To get started with this repository, clone the repository to your local machine:
git clone https://github.com/kouroshAKiani/ML-GeneticPathotyping.git
Download the dataset (mach-learn.xlsx) and the code files in your directory. Change your work directory to the path that the files and dataset have been saved:
cd /path/to/your_directory
Choose one of the feature selection methods provided in the repository and run it on your dataset to select the most important antibiotics as follow:
Rscript gene/pathotype name.R -f mach-learn.xlsx -t "feature_selection" -m "feature selection method"
For example if you want to inspect model-agnostic approach in LR for prediction of blaOXA-48, you should execute following command in your command-line (terminal):
Rscript blaOXA-48.R -f mach-learn.xlsx -t "feature_selection" -m "model agnostic-LR"
You can examine other feature selection methods by replacing one of the following items with "model agnostic-LR" in the above-mentioned command.
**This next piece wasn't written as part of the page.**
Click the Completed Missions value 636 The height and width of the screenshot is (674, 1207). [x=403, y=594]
Chi-Squared test, Wald test, model agnostic-NBC, model agnostic-LDA, model agnostic-Sig SVM, model agnostic-Poly SVM, model agnostic-CatBoost
for example if you want to review the results of Pearson's Chi-Squared test in the case of detection of blaSHV gene, you should execute following command in your terminal:
Rscript blaSHV.R -f mach-learn.xlsx -t "feature_selection" -m "Chi-Squared test"
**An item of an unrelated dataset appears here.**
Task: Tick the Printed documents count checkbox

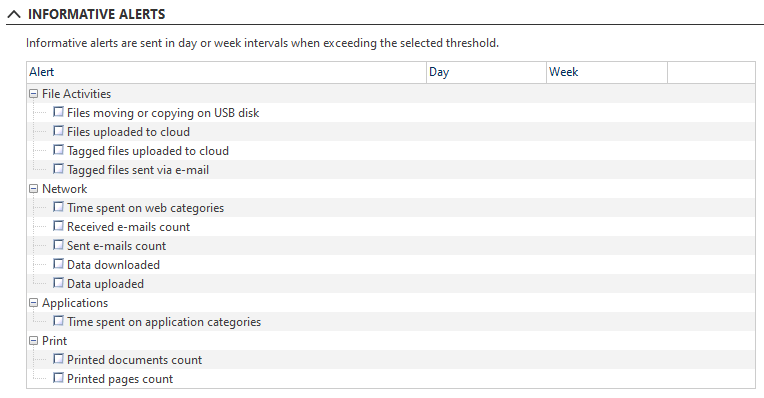Action: (58, 359)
In order to investigate ML models performance that are reported in tables 2 to 11 in the article, you should choose the algorithm and the feature selection methods based on the intended antibiotic(s) combination. For this purpose you should follow below command in your command-line:
Rscript blaSHV.R -f mach-learn.xlsx -t "model_evaluation" -o "algorithm name-feature selection method name"
It should be noted that feature selection methods names have been introduced before, in part 2 (feature selection). Moreoever, if there are two methods resulting in the same antibiotic(s) combination (according to tables 2 to 11), then you can consider following objects to replace with feature selection method name:
if model-agnostic approach and Wald result in the same antibiotic(s) combination, you should replace "feature selection method name" with "model agnostic/Wald test". Moreover, if Chi-Squared test and the Wald test results are the same, then you should replace "feature selection method name" with "Chi Squared test/Wald test".
For example if the antibiotic(s) combination selected through the model-agnostic approach in LR and the Wald test are the same, you can follow below command:
Rscript blaSHV.R -f mach-learn.xlsx -t "model_evaluation" -o "LR-model agnostic/Wald test"
We should emphasize that computation of confidence interval for F1-Score for multi-class classification has been done by [1]. By getting inspiration from this work and applying some changes to their computations, we can extract a function for computation of F1-Score and its confidence interval in a binary classification that is provided in F1-score.R file.
Performance of all the models based on the sensitivity, precision, and F1-Score are represented in the tables 2 to 11. Additionally,
This project was made possible thanks to the contributions of the following individuals:
Special thanks to all the contributors for their hard work and dedication to this project.
This project is licensed under the MIT License.
- Takahashi K, Yamamoto K, Kuchiba A, Koyama T. Confidence interval for micro-averaged F1 and macro-averaged F1 scores. Appl Intell (Dordr). 2022 Mar;52(5):4961-4972. doi: 10.1007/s10489-021-02635-5. Epub 2021 Jul 31.